MCI–9042, a New Antiplatelet Agent Is a Selective S2-Serotonergic Receptor Antagonist

Abstract

MCI–9042, (±)–1–[2–[2–(3–methoxyphenyl)ethyl]phenoxy]–3–(dimethylamino)–2–propyl hydrogen succinate hydrochloride inhibited platelet aggregation induced by collagen and secondary aggregation by ADP or epinephrine at 10⁻⁶ M level in platelets of various species. The antiplatelet effect of MCI–9042 was potentiated in aggregation induced by a combination of serotonin with collagen. IC₅₀ value of human platelet aggregation by the serotonin plus collagen was 1.0 × 10⁻⁷ M. MCI–9042 inhibited serotonin release accompanied with collagen-induced platelet aggregation, while it did not affect serotonin uptake into platelet.
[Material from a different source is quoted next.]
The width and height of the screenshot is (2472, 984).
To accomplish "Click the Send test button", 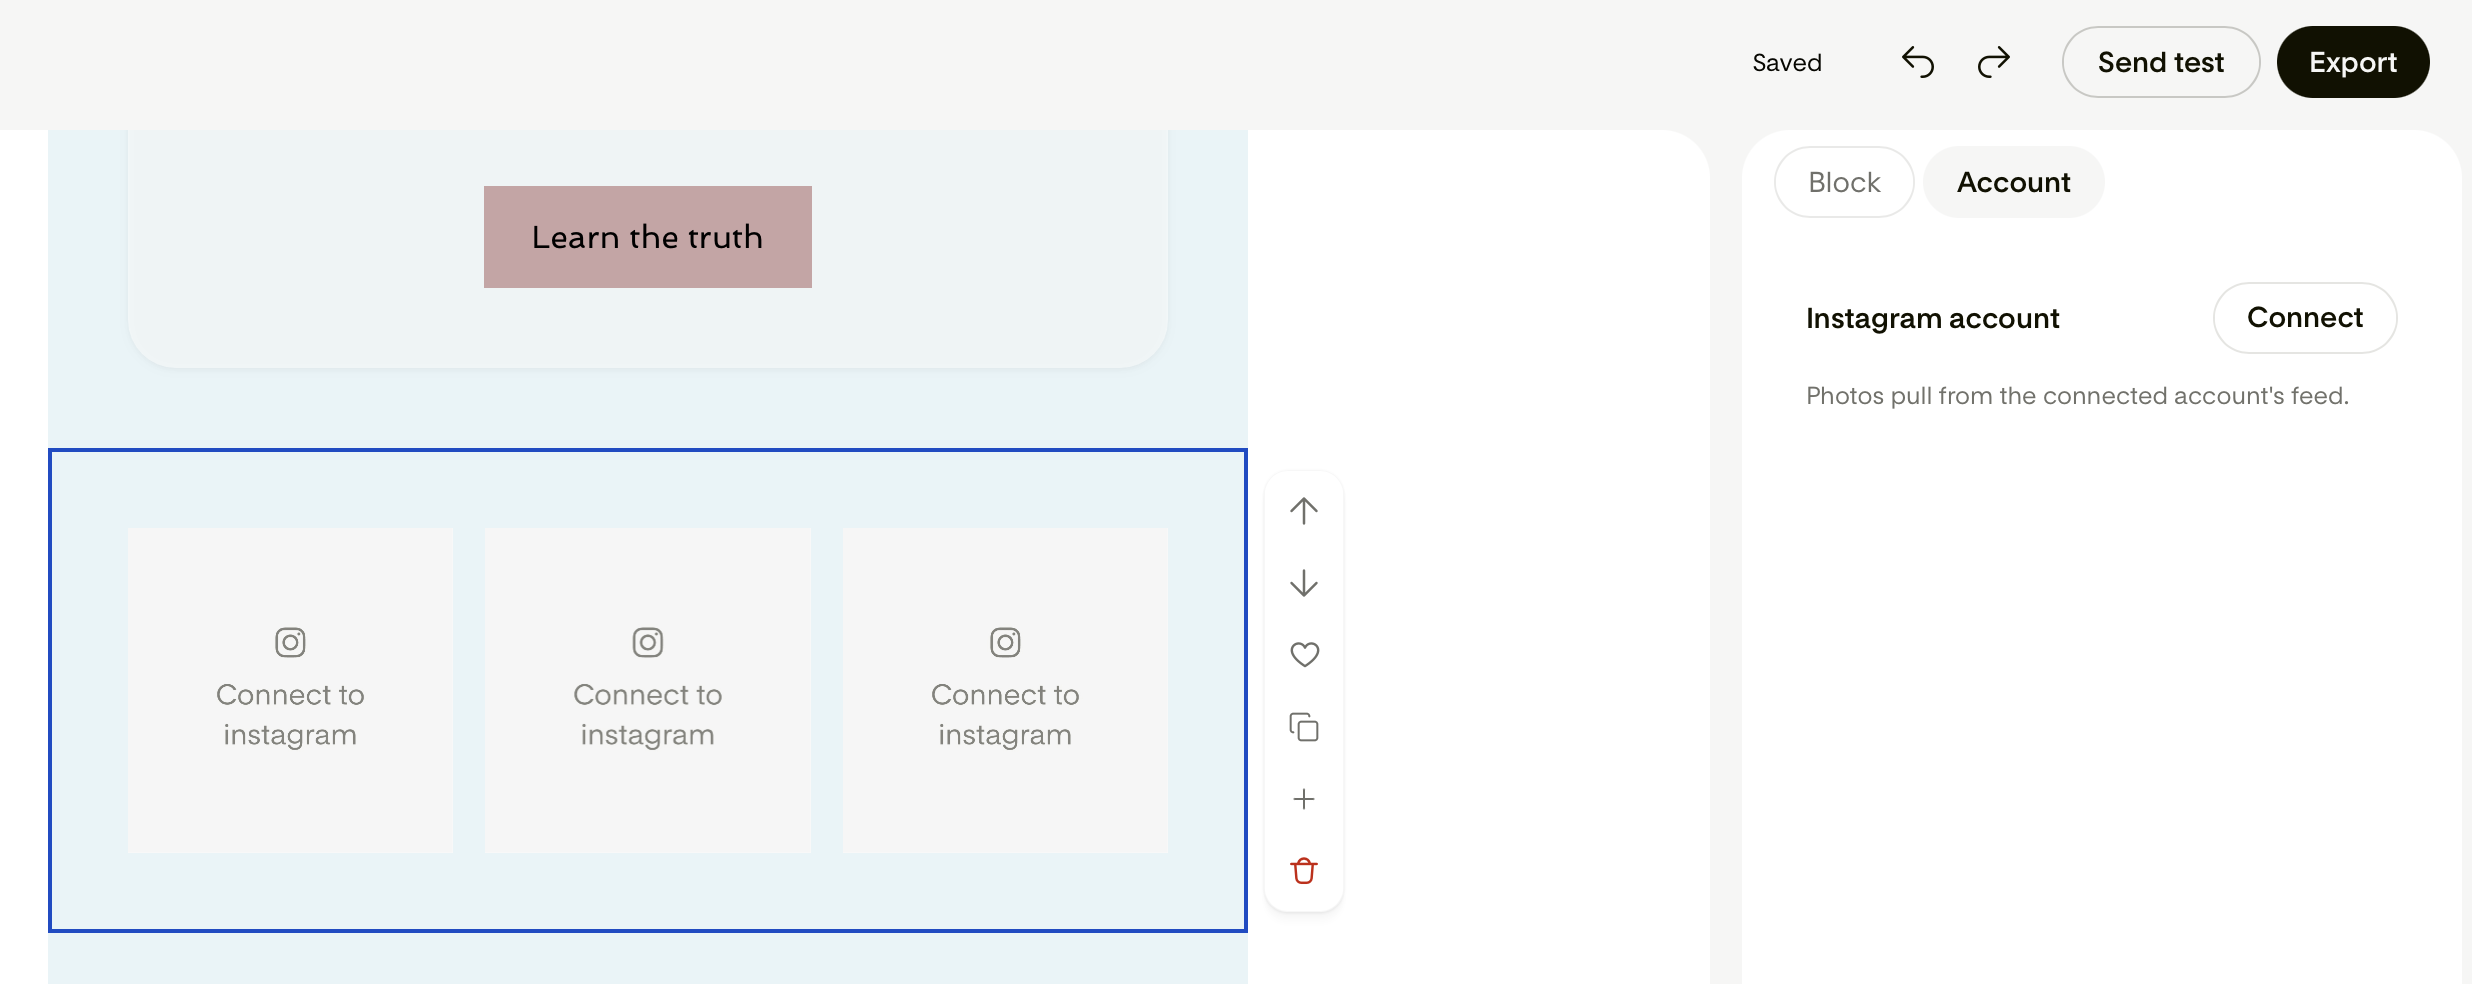I will coord(2161,62).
MCI–9042 also potently inhibited the S₂-serotonergic receptor-mediated contraction of rat caudal artery by serotonin in a competitive manner with a K_i value of 1.79 × 10–8 M, while Si receptor- or adrenergic receptor-mediated vasoconstriction was inhibited more weakly. Platelet adhesiveness, c-AMP level in platelets and the conversion of arachidonic acid to thromboxane A₂ were not influenced by MCI–9042. These results suggest that MCI–9042 is a selective S₂-serotonergic receptor antagonist, exhibiting the inhibition of S₂-serotonergic potentiated platelet aggregation and the suppression of blood vessel constriction mediated by S₂-serotonergic receptor.